(Listed records Opens)

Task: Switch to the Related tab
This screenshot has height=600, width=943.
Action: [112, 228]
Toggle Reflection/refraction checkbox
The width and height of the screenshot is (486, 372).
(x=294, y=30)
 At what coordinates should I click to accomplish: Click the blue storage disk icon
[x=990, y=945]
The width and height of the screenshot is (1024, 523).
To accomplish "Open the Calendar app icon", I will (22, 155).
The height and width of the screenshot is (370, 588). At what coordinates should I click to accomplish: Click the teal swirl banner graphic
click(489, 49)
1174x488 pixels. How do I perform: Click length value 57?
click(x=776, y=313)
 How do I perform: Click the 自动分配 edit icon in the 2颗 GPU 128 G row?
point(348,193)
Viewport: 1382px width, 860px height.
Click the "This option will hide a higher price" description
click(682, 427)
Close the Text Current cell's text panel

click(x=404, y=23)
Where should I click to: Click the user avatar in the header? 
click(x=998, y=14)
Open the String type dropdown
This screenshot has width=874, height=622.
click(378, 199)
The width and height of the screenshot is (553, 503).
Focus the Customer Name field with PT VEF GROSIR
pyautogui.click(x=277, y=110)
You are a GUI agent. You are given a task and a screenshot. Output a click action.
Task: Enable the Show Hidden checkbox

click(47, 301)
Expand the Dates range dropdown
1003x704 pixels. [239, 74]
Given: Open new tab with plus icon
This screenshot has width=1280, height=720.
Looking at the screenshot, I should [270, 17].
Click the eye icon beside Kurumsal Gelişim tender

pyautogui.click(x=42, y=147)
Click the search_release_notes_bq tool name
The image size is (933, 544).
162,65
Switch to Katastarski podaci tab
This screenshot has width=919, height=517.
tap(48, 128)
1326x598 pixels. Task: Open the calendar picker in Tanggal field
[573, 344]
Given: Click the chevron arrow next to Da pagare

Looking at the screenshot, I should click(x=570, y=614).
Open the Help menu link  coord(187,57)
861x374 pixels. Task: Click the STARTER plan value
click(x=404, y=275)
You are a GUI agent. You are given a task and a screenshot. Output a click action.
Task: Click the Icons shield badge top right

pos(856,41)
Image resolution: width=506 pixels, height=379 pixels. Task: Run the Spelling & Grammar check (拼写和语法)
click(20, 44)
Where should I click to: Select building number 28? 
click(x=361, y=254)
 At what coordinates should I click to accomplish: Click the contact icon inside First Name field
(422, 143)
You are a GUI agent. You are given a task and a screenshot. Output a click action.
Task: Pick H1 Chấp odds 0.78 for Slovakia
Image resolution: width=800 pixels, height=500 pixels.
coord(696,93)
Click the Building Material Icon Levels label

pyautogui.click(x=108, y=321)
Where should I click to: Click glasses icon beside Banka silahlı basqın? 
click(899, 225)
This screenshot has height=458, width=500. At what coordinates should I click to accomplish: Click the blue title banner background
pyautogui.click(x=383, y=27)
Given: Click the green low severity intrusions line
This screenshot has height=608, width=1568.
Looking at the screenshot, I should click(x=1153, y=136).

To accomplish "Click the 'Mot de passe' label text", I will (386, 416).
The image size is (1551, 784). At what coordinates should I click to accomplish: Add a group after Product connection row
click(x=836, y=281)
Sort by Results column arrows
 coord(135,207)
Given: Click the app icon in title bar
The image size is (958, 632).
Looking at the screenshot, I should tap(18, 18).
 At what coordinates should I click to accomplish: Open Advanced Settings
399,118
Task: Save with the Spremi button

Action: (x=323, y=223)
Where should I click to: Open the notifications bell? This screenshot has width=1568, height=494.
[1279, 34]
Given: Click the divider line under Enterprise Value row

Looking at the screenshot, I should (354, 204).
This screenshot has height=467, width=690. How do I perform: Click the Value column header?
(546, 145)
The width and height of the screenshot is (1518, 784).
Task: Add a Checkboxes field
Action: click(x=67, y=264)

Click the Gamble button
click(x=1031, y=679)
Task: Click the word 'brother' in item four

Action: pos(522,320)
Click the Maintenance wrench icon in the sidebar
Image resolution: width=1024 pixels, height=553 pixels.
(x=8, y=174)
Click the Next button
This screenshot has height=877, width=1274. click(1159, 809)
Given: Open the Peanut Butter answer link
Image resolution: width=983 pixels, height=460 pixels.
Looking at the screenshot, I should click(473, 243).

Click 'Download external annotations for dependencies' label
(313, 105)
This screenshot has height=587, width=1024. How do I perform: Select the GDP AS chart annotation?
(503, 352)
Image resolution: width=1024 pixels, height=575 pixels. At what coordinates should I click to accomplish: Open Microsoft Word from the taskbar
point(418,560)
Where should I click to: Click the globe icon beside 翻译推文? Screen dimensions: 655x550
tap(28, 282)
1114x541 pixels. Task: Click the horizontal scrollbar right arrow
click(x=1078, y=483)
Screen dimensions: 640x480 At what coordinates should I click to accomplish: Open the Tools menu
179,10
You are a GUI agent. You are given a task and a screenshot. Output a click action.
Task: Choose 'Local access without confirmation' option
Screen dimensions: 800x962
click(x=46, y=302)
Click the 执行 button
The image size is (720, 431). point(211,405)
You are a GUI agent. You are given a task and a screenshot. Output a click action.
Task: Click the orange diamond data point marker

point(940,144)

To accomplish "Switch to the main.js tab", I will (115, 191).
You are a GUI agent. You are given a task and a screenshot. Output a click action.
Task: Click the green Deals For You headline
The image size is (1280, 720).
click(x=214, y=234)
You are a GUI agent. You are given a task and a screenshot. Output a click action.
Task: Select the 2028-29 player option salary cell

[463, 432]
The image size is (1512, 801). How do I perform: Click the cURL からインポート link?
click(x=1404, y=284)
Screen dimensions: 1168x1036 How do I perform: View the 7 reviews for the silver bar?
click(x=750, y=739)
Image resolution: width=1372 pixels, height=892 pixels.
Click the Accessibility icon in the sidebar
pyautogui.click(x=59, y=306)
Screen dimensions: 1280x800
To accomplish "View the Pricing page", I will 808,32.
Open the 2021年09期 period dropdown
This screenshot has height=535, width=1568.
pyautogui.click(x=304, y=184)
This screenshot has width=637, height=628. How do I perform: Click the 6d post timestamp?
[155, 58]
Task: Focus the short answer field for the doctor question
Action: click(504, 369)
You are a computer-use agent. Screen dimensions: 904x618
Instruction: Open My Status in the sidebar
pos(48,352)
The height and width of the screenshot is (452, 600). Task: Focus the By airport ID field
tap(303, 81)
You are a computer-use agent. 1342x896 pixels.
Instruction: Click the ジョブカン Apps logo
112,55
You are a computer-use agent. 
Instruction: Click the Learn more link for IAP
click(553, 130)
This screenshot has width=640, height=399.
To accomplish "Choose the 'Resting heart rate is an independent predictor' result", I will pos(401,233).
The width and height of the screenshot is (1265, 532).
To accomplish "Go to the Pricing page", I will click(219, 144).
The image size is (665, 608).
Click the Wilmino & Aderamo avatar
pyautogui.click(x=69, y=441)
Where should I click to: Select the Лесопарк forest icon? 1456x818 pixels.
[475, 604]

(Listed records Closes)

Your objective
Only the lines from the one containing "The image size is (665, 608)." to the end of the data should be printed, exactly as they stand.

Solution for this task
The image size is (665, 608).
Click the Wilmino & Aderamo avatar
pyautogui.click(x=69, y=441)
Where should I click to: Select the Лесопарк forest icon? 1456x818 pixels.
[475, 604]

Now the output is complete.